◆ SOURCE DOCUMENT:
--------------------
This study provided a systematic literature retrieve to comprehensively explore the methodological and reporting quality of physical restraints CPGs and to make recommendations. Our findings provide clinical experts and methodologists with an overview of methodological and reporting quality of physical restraints guidelines, which may contribute to the development and updating of future guidelines and promote standardization of physical restraints practice. However, this study had several limitations. First, we only have two researchers involved in the quality appraisal process, which may have been problematic in terms of the accuracy of the results. Second, we only searched guidelines published in Chinese and English. So, we may not have included all of the guidelines.
In general, the methodological and reporting quality of physical restraints guidelines were low, and future development or updating of high-quality guidelines to guide clinical practice is needed. The domains of applicability, funding and conflict of interest statement, opinions and preferences of the target population, procedures for updating the guideline, sources and evaluation of evidence still need improvement. In the development of guidelines, more detailed and specific methodological descriptions are needed.
Funding: Chongqing Medical Scientific Research Project (Joint Project of Chongqing Health Commission and Science and Technology Bureau) (No. 2019ZDXM024).
--------------------
◆ DATASET EXTRACT:
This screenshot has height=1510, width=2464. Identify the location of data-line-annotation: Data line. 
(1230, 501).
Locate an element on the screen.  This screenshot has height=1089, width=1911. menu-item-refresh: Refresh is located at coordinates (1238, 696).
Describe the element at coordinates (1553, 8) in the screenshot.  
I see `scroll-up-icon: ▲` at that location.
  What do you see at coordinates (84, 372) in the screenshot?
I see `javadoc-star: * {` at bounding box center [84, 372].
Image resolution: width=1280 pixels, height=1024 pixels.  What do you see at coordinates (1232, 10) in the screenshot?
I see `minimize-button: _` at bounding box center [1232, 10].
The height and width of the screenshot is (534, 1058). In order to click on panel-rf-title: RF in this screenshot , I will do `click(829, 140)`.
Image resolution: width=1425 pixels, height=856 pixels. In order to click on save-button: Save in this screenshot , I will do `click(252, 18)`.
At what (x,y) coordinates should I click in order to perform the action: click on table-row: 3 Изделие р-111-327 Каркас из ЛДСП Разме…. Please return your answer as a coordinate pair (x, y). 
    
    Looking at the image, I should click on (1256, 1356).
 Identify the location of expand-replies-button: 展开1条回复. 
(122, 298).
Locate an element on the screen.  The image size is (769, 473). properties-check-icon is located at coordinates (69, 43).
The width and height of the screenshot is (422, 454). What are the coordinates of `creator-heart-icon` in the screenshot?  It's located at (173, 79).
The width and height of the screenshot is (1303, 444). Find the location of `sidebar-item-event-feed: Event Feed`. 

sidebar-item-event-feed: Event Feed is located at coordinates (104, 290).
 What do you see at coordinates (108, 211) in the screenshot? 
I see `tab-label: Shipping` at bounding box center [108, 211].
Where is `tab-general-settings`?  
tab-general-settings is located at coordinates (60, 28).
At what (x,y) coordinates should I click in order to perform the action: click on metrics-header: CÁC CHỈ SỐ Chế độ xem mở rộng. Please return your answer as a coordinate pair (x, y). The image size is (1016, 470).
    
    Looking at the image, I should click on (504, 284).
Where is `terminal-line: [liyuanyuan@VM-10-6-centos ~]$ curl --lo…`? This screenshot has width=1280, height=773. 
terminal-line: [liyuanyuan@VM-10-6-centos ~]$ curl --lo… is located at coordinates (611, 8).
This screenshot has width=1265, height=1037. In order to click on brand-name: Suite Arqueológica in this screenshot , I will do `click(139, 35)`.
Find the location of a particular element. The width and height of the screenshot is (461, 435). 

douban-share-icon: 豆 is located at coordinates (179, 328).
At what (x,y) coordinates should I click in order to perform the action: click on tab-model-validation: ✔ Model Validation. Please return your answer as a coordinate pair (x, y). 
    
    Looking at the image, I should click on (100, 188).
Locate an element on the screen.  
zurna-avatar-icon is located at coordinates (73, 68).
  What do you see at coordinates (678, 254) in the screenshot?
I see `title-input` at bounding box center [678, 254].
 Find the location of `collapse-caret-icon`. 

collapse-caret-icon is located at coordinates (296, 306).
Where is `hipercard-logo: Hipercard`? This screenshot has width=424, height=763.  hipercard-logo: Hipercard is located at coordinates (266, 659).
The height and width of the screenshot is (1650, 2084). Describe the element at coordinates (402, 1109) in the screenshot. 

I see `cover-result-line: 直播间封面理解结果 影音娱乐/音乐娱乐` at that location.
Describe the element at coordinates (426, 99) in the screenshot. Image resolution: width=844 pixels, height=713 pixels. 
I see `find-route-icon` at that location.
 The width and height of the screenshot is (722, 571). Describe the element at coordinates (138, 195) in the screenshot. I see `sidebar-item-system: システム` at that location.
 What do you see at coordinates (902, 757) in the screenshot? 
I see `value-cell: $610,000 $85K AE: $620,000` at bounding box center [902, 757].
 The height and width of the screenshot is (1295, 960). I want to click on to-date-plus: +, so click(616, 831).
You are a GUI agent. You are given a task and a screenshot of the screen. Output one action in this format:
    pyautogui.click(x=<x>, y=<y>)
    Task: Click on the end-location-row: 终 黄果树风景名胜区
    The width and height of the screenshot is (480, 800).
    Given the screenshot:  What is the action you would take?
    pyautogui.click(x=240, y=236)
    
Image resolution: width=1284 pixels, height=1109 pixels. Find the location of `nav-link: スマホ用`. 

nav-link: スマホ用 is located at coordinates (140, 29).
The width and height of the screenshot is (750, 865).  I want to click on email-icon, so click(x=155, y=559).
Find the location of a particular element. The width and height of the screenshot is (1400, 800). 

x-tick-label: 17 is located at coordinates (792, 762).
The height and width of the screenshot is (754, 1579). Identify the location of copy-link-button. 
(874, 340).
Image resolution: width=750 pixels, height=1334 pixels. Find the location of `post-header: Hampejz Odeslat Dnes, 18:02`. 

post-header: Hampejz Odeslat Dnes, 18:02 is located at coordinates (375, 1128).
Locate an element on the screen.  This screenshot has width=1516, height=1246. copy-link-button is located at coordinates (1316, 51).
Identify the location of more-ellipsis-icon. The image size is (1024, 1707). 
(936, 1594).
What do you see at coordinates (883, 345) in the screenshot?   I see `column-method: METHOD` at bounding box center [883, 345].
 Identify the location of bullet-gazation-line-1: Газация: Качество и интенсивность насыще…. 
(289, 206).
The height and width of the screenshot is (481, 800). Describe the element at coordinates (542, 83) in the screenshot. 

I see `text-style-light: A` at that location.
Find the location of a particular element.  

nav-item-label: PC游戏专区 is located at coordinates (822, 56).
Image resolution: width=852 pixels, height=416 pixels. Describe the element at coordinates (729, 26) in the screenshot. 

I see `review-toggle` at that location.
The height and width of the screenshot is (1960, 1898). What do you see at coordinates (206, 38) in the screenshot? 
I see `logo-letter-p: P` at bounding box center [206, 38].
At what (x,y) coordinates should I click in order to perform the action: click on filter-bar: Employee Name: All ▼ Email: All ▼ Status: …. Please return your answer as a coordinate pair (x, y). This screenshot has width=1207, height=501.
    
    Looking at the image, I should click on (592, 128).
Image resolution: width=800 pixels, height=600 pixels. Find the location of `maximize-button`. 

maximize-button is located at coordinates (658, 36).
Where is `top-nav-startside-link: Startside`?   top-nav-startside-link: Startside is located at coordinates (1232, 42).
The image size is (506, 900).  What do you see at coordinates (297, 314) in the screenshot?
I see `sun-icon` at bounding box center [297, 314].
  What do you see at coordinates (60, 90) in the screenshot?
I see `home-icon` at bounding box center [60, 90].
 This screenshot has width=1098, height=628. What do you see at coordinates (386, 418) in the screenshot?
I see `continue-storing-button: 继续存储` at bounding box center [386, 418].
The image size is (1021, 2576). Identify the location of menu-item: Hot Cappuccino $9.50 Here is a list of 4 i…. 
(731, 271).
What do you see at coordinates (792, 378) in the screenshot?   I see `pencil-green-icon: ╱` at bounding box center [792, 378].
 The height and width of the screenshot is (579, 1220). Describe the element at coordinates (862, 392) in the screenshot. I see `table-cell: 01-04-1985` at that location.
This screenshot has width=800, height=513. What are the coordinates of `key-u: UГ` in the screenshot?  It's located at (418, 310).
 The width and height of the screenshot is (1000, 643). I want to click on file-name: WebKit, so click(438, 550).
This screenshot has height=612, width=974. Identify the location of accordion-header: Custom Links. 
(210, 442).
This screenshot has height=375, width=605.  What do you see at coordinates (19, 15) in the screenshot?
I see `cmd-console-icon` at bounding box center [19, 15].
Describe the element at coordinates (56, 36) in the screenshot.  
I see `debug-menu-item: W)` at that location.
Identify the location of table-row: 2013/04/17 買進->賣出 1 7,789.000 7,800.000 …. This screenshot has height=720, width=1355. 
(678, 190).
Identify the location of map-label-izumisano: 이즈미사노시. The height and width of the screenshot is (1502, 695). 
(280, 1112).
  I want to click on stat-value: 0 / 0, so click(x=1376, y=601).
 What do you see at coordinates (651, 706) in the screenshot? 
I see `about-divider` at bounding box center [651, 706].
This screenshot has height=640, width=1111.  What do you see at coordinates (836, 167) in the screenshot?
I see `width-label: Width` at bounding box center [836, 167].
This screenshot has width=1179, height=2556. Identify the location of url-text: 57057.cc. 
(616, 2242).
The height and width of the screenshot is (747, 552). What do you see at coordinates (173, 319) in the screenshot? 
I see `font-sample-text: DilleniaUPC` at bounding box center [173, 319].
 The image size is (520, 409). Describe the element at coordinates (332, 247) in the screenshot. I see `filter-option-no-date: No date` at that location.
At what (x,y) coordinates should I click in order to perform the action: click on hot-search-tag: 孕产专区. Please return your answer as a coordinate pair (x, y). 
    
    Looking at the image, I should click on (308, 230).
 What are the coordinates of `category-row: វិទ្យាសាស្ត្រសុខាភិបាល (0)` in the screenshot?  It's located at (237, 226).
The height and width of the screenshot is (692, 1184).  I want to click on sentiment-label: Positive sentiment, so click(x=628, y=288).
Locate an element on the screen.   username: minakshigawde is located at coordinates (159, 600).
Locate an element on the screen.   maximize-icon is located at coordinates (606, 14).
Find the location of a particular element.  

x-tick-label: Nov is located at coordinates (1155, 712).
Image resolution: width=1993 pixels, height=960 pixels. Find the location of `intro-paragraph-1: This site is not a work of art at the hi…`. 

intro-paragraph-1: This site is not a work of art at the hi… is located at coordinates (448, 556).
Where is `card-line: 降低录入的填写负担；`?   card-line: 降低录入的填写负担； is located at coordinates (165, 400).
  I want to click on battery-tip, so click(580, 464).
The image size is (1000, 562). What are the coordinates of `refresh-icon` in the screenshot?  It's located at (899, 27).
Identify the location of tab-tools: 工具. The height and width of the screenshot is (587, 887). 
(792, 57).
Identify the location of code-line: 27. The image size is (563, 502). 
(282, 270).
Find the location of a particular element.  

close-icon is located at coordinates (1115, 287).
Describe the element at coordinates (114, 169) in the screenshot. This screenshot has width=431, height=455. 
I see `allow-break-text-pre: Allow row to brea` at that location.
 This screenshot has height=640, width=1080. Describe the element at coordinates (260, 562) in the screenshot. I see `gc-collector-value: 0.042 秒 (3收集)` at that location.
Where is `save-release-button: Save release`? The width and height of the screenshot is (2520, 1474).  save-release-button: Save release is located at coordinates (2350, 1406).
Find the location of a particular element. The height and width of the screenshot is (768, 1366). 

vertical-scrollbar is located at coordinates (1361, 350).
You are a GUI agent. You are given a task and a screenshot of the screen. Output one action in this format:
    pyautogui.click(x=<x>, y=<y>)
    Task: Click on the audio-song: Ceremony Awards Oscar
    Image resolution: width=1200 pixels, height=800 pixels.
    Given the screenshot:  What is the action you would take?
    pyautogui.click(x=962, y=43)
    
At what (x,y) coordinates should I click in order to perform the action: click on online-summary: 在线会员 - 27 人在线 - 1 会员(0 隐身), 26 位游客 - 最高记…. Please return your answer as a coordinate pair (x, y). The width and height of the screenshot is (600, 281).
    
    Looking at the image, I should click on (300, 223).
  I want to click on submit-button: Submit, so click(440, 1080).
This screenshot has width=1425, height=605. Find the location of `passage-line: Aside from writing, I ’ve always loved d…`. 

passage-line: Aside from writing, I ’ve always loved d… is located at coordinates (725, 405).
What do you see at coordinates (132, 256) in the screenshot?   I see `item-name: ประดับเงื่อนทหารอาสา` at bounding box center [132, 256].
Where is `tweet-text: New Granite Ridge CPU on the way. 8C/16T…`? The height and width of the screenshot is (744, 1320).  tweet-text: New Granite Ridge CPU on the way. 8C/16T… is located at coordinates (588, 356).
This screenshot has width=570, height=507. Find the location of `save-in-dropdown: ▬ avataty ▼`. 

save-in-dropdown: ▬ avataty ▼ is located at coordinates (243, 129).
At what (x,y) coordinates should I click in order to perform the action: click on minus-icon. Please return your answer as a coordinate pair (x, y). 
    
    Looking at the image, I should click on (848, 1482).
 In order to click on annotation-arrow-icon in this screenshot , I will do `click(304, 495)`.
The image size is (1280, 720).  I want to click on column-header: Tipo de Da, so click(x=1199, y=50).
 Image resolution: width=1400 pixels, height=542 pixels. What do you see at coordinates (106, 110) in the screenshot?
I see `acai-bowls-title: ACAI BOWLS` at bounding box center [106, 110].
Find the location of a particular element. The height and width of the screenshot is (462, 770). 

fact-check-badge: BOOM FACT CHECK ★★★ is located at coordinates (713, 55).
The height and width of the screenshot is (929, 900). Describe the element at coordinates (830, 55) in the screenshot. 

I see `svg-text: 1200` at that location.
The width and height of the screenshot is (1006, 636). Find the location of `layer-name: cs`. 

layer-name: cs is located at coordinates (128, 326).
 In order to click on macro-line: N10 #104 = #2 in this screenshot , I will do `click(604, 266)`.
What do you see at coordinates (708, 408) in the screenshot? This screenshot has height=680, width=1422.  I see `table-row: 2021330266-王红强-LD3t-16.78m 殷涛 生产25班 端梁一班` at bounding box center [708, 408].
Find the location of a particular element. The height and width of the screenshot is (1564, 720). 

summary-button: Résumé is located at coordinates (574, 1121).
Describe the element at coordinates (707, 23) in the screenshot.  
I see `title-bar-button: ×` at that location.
--------------------
◆ INSTRUCTIONS:
• 1. In the review of physical restraint guidelines, how many researchers took part in the quality appraisal process?
• 2. Copy everything from "This study provided" down to "of the guidelines." in the review of physical restraint guidelines.

◆ TASK SOLUTIONS:
• 1. Two researchers.

• 2.
This study provided a systematic literature retrieve to comprehensively explore the methodological and reporting quality of physical restraints CPGs and to make recommendations. Our findings provide clinical experts and methodologists with an overview of methodological and reporting quality of physical restraints guidelines, which may contribute to the development and updating of future guidelines and promote standardization of physical restraints practice. However, this study had several limitations. First, we only have two researchers involved in the quality appraisal process, which may have been problematic in terms of the accuracy of the results. Second, we only searched guidelines published in Chinese and English. So, we may not have included all of the guidelines.